Extension Contact: The frequency and quality of interaction between a farmer and agricultural extension personnel (from KSADP, NAERLS, or other providers). In this study, extension contact is measured through self-reported number of extension visits in the past 12 months, participation in extension training events, and perceived usefulness of extension advice received.

Farmer Group/Cooperative: A formal or informal association of farmers who meet regularly for mutual support, collective action, and shared objectives. In this study, group membership is operationalized as self-reported active participation in any farmer group with agricultural functions, including input purchasing groups, marketing cooperatives, savings and credit groups, or multipurpose farmer associations.

Yield Gap: The difference between the potential yield achievable with improved technologies under optimal management (research station yields or demonstration plot yields) and the actual yield achieved by farmers under real farm conditions. Reducing the yield gap through improved technology adoption and better management is a key objective of extension programs.

Rhizobia: Soil bacteria (genus Bradyrhizobium for soyabean) that form symbiotic relationships with leguminous plants, infecting root hairs and inducing formation of root nodules where atmospheric nitrogen is fixed into plant-available forms. Effective rhizobial strains are essential for realizing the nitrogen-fixing benefits of soyabean.

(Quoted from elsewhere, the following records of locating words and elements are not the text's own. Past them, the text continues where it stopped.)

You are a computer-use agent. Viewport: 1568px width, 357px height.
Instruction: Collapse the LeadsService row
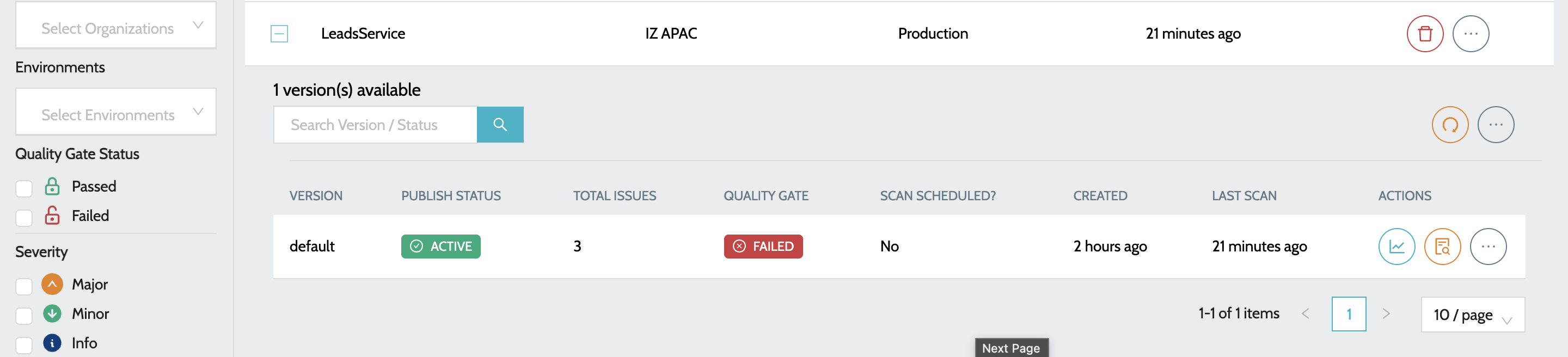pyautogui.click(x=279, y=34)
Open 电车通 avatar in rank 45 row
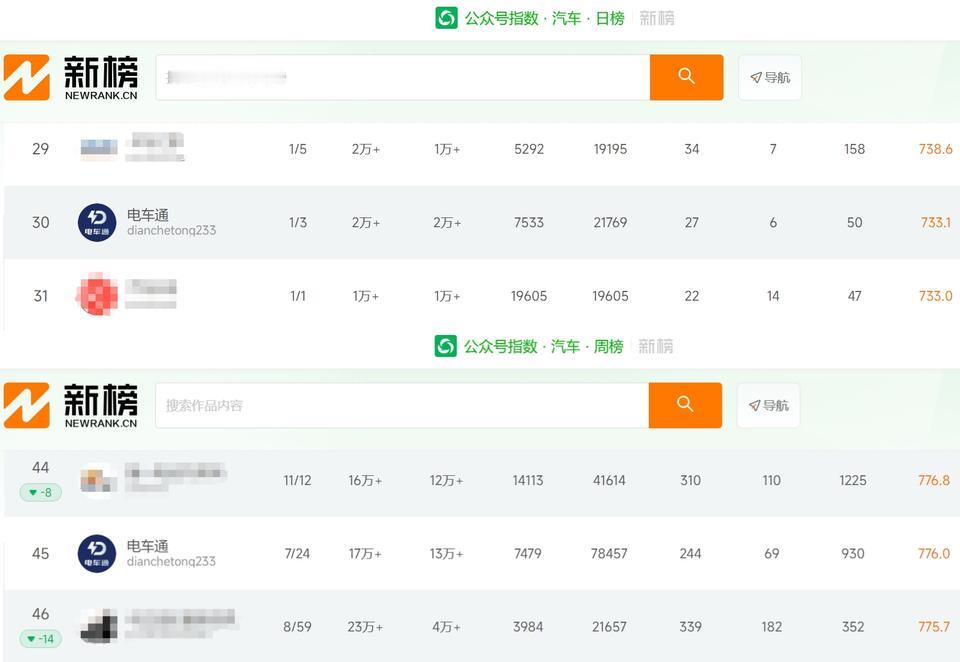The image size is (960, 662). point(97,554)
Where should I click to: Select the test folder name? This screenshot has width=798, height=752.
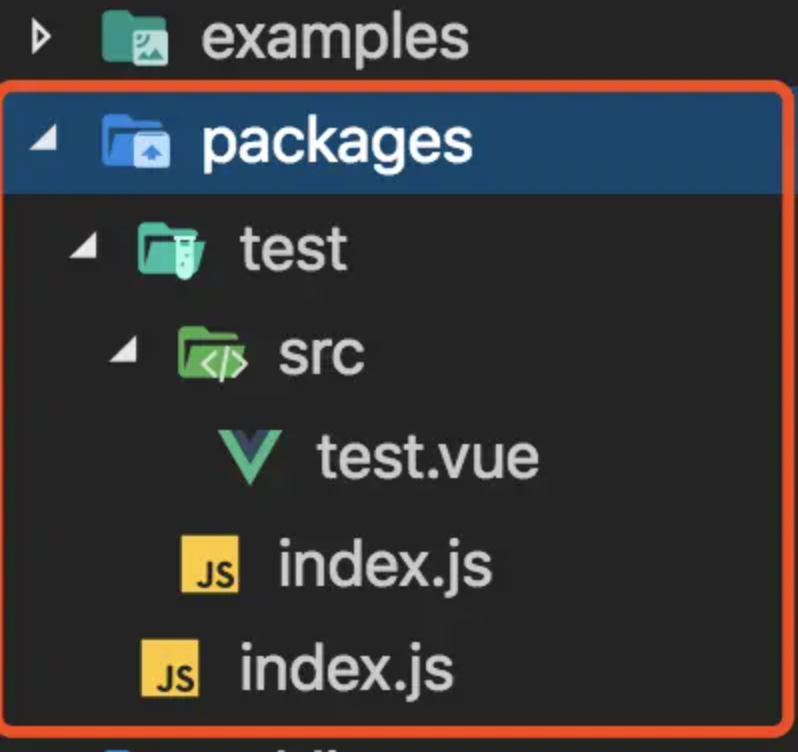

Nodulation: The formation of root nodules on leguminous plants following infection by compatible rhizobia. Effective nodules are actively fixing nitrogen (pink or red internal color due to leghemoglobin); ineffective nodules are white or green and do not fix nitrogen. Proper seed inoculation and adequate soil phosphorus are essential for effective nodulation.

Integrated Pest Management (IPM): An ecosystem-based strategy for managing insect pests, diseases, and weeds that combines biological, cultural, physical, and chemical control methods to minimize economic damage while reducing reliance on synthetic pesticides. For soyabean, IPM includes resistant varieties, planting date adjustment, field sanitation, trap crops, biological control, and judicious use of insecticides only when economic thresholds are exceeded.

Phosphorus Fertilizer: A source of the essential plant nutrient phosphorus (e.g., single superphosphate, triple superphosphate, rock phosphate). Phosphorus is critical for soyabean because it promotes root development, enhances nodulation and nitrogen fixation, and supports flowering and pod set. Many savannah soils are phosphorus-deficient, limiting response to improved varieties and inoculation.

Soyabean Rust: A fungal disease caused by Phakopsora pachyrhizi that is one of the most economically important diseases of soyabean worldwide. The disease causes premature defoliation, reduces pod set and seed fill, and can cause yield losses of 30-80% under favorable conditions. Resistant varieties and fungicide applications are management options.

Net Returns: The profit from soyabean production, calculated as total revenue from soyabean sales minus total variable costs (seed, inoculant, fertilizer, pesticides, hired labor) and, where appropriate, allocated fixed costs (land rent, equipment depreciation). Net returns per hectare is the standard profitability measure for comparing technological practices.